Two of those with lots of benefit in realistic projects are Alloy Analyzer (esp for structure) and TLA+/PlusCal (esp for order):
http://alloy.mit.edu/
https://learntla.com/introduction/
These are immediately useful. Especially in distributed systems for TLA+. Then, you get a book such as Chlipala's Certified Programming with Dependent Types or Pierce et al's Software Foundations. Chlipala is also doing a new one called "Formal Reasoning About Programs." You can try to use those to get some elementary stuff done with the heavyweight methods. It will probably take you 1-2 years to get proficient enough for real stuff. Two outcomes are common:
1. You don't make it.
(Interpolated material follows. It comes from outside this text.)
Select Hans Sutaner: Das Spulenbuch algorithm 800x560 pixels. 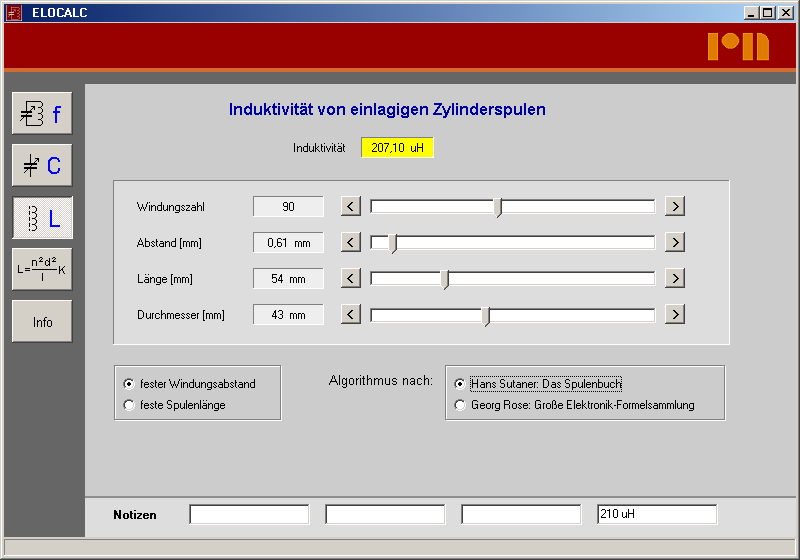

Don't get mad: most don't even when they're smart. Good news is you enjoyed lighter stuff that you'll probably continue to apply and expand on for rest of your career. If other users are lucky, you might have run into their limitations enough to start improving the tooling, documentation, or something else. Those will get better since you learned them but avoided heavyweight stuff.
2. You made it! Now, best result for us IT folks is you apply your skills to real-world software formally-verifying useful algorithms, protocols, compilers, OS's, and so on. For inspiration, be sure to look at CRYPTOL, miTLS, CompCert, CakeML, RockSalt, seL4 or VAMOS, Verdi, verified garbage collectors, foundational backing of static analyzers like Verasco, tools with automation such as SPARK Ada, ACL2 for hardware, and maybe rewriting-based stuff like C semantics in K Framework.
If you can understand heavyweight verification, then apply your knowledge to more stuff like that since you'll (a) possibly be having real-world impact and (b) be doing work challenging enough that you can be very proud of your successes.